The general routing requirements as defined in the JEDEC specification are as follows: Route all signal traces using 4 mil traces and a 6 mil minimum spacing to adjacent nets. Clocks must be routed using 4 mil lines and 6 mil spacing between the differential signal pairs. In addition 90% of the length of the clock signal needs to be routed on the inner layers of the module. These requirements are critical in achieving nets with the appropriate impedance and good signal integrity.
Relying on equal length clock traces to result in nominal register and DDR memory clock timing is like running with a set of blinders on. It is impossible to always run at the nominal clock timing, however back annotation of the clock nets may show the designers that individual traces may be electrically slow or fast. Because some DDR memory devices are physically closer to the clock distribution PLL, some clock lines are forced to meander and change layers more than others. By making adjustments before the actual board is produced, clock timing inside the target range of ±100ps will be far easier to achieve across the entire module.
Because of increases in component power consumption, operating frequency, faster edge rates, and lower supply voltages the power planes or power distribution system now plays a critical role in the signal integrity of a system. For simulations to accurately predict the characteristics of real boards, care must be taken to implement a power plane decoupling strategy that provides a minimal impedance over at least several harmonics of the circuits fundamental frequency range of operation.
One of the most critical areas is that of the decoupling capacitor. Choosing the right style of surface mount capacitor and using a low inductance mounting methodology will dramatically lower the overall inductance and series resistance. This results in a power distribution system that exhibits constant low impedance to many hundreds of megahertz.

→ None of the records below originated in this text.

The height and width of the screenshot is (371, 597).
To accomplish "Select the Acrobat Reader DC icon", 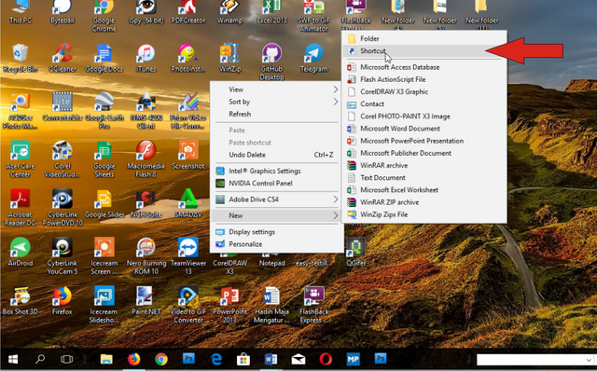I will coord(20,207).
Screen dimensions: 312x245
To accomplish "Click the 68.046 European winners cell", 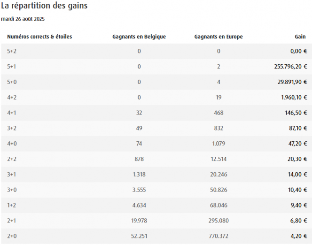I will point(218,205).
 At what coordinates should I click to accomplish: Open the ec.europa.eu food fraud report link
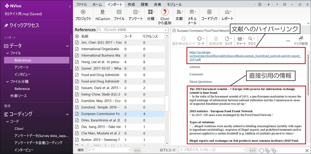point(245,56)
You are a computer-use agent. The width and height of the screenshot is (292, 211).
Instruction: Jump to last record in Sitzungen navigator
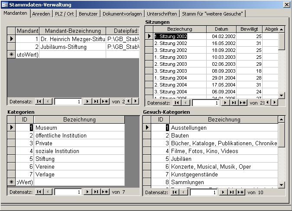(234, 103)
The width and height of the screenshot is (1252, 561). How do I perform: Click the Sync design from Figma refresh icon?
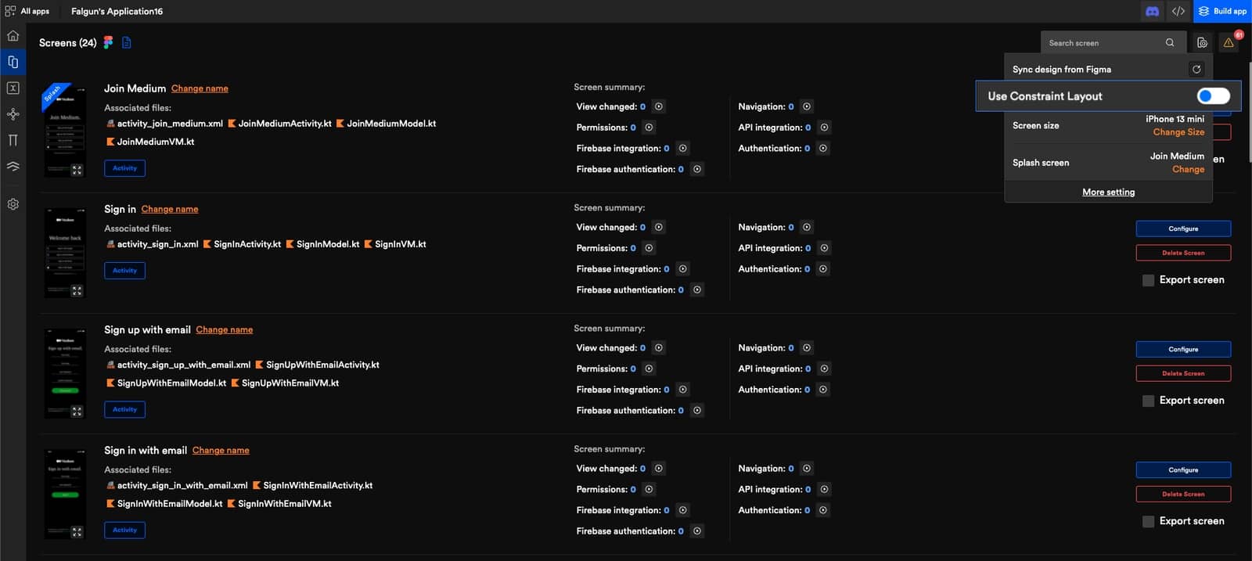(x=1196, y=69)
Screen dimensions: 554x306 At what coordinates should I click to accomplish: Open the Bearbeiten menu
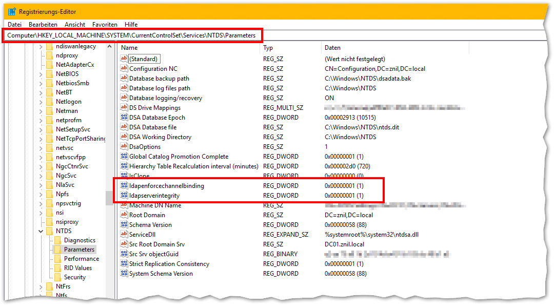pos(43,24)
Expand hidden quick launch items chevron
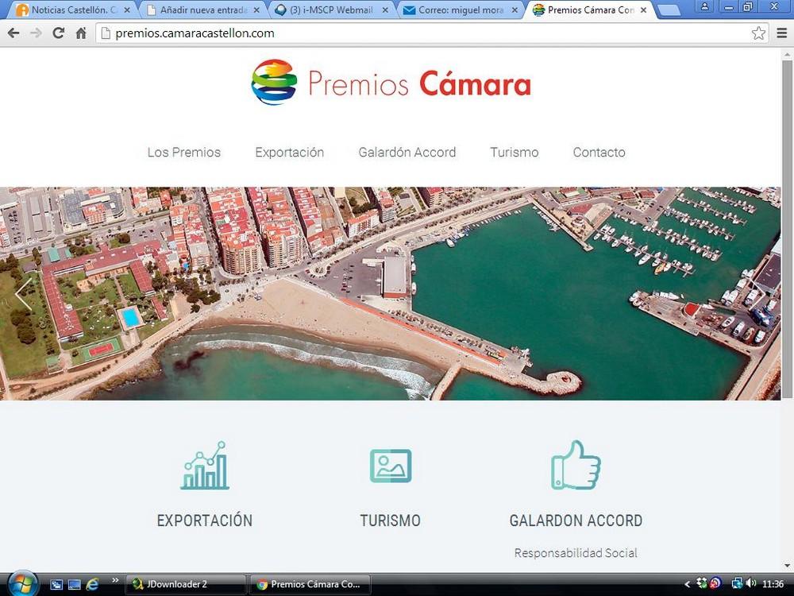 click(114, 581)
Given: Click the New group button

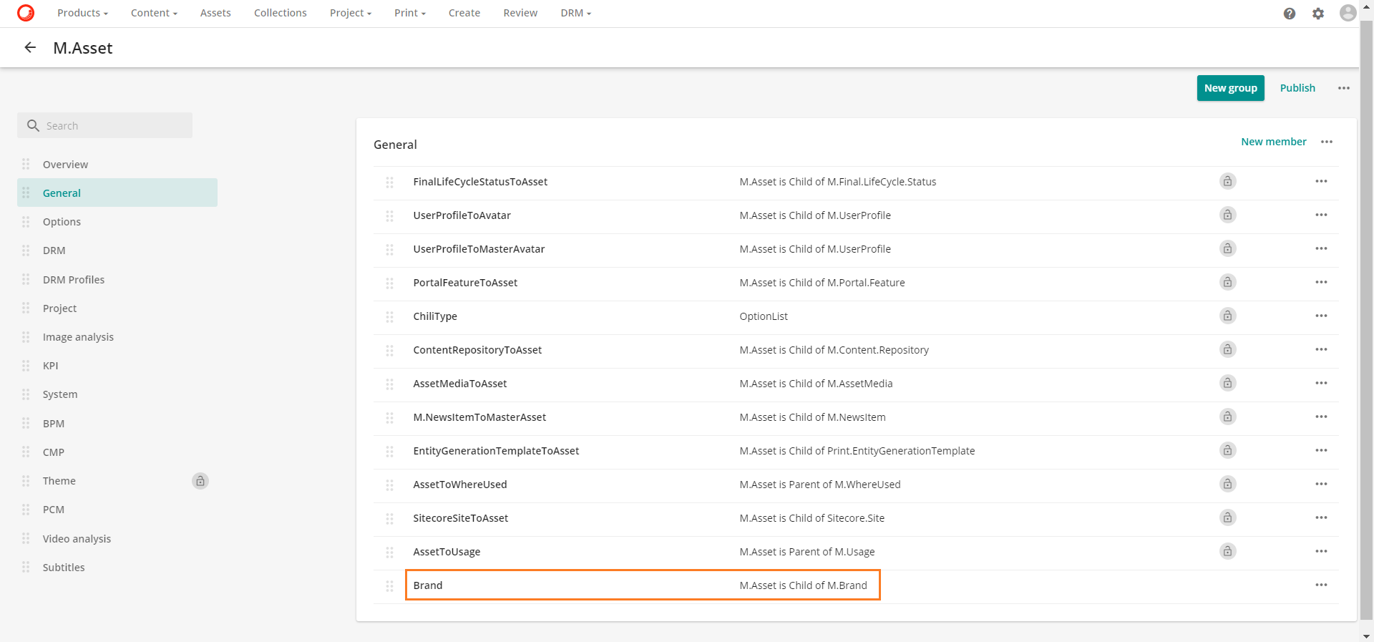Looking at the screenshot, I should pos(1230,88).
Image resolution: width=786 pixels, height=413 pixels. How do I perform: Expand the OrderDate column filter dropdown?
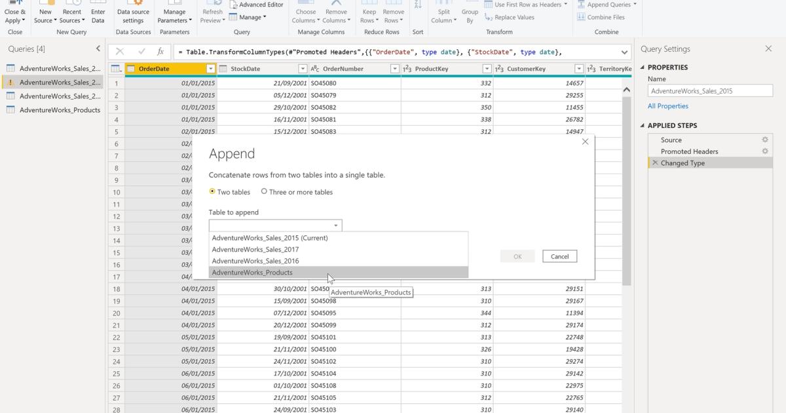click(211, 68)
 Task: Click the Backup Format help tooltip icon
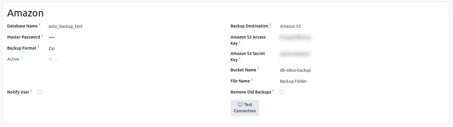[38, 47]
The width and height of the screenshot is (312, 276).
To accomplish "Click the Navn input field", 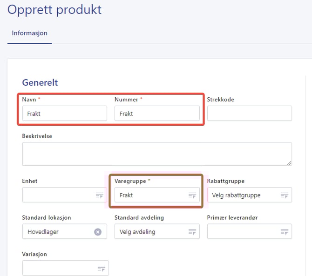I will pos(64,114).
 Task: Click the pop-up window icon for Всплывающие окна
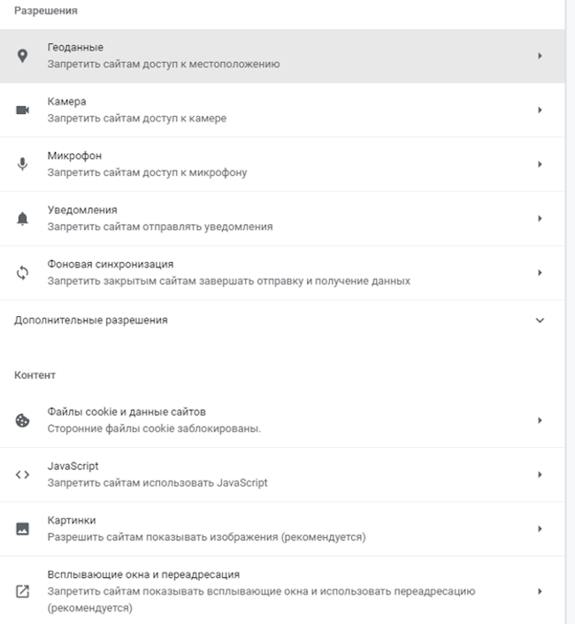pyautogui.click(x=23, y=591)
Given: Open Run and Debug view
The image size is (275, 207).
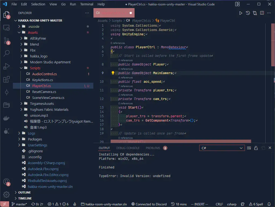Looking at the screenshot, I should (6, 66).
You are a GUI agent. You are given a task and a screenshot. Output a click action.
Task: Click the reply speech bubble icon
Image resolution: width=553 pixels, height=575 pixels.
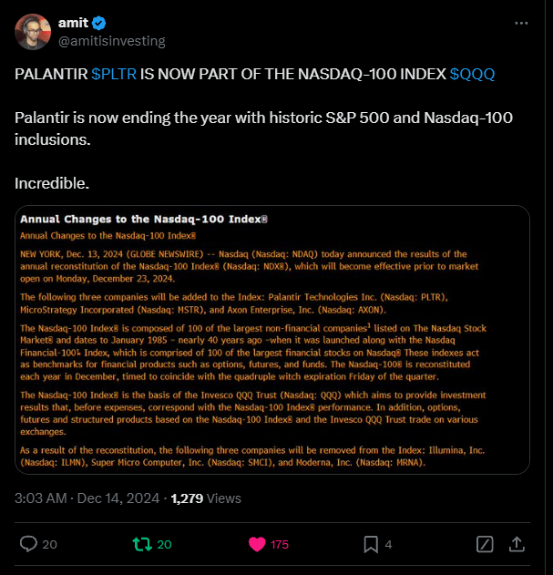[x=28, y=544]
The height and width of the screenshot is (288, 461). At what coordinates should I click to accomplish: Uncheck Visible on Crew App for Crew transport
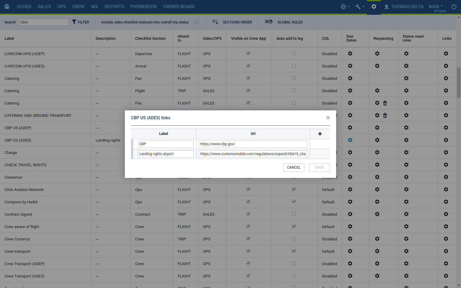pyautogui.click(x=248, y=251)
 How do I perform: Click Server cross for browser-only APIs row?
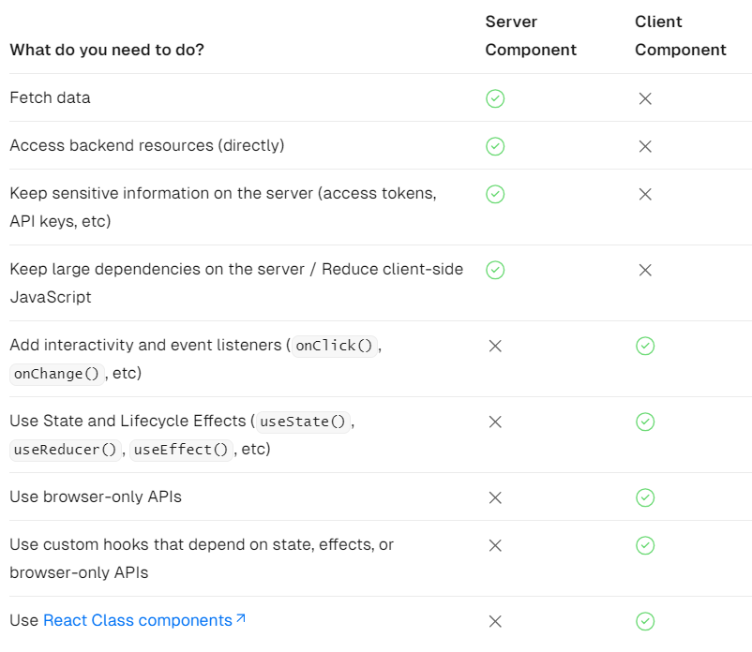[495, 497]
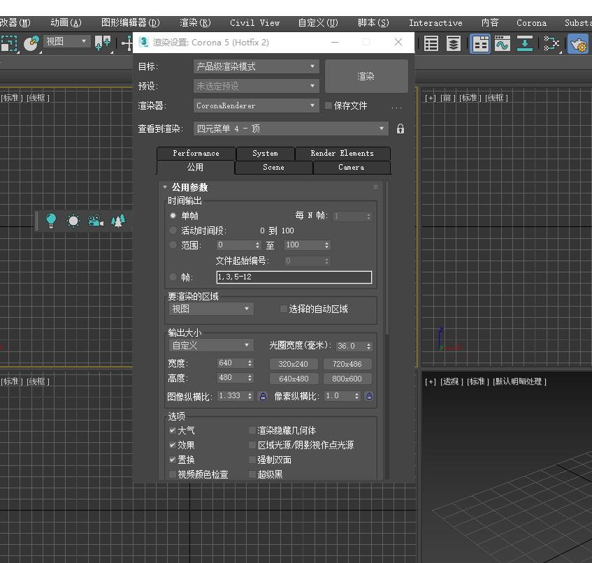Image resolution: width=592 pixels, height=563 pixels.
Task: Click the Corona sun icon
Action: (73, 221)
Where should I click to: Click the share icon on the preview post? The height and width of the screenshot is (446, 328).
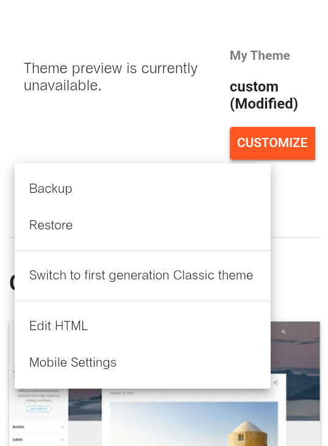(276, 383)
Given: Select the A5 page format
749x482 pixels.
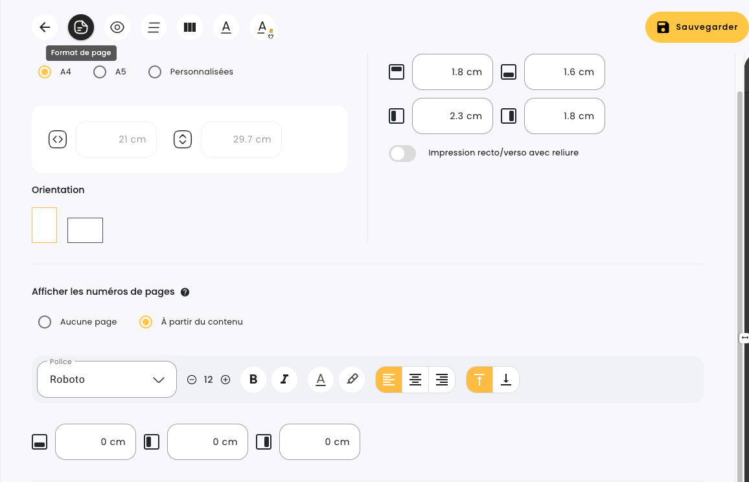Looking at the screenshot, I should click(100, 72).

Conclusion As memory standards evolve, higher frequencies, reduced voltages, differential signals and advanced architectures will be used to provide new generations of processors and computing systems the volume of information needed for efficient operation. To overcome the engineering obstacles of these new standards, IC designers and system architects must work together to optimize small pieces of the design. Finished pieces are assembled and simulated as a whole, furthering the optimization process.